Now while many cloud natives may scoff at the vSphere approach, companies who have invested heavily in their infrastructure will view this as a much easier transition than retooling everywhere.

Hypervisors and Unikernels

The other common patterns we are seeing is the emergence of containers running much closer to, or directly on, the hypervisor. As Stephen has pointed out before the atomic unit of computing has become the application with containers.

Developers have already learned how compact and self contained their applications become with containers, which leads us to the question of how much can I remove – and this logically leads us to unikernels.

While still in early days, the pattern of running containers as close to the hypervisor as possible shows that the incumbents are already thinking about this. If, from the operations point of view, managing Unikernels is almost identical to managing containers or VMs, then the biggest barrier to enterprise adoption is removed.

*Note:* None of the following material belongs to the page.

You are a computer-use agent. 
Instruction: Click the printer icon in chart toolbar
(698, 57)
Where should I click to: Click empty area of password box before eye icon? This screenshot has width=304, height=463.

Unikernels will then become a developer story, and we are already seeing a lot work to support JavaScript , Go and so forth in unikernel architectures. But, as always, packaging will be key. While some commercial offerings are emerging, unikernels are still, currently, largely an academic exercise. This will definitely change in the coming year.

And what does this mean for developers?

The most interesting longer-term question  will be the approach that these enterprise companies take to developing their containerized applications. Developed correctly they should be eminently portable to other environments which support containers – giving developers significant choice.

Ultimately the on-ramp being created by the incumbents for large organisations will have two impacts – greater choice of how the underlying infrastructure is managed and portability of applications.

Disclosure: VMWare, RedHat, Microsoft and CoreOS are RedMonk customers.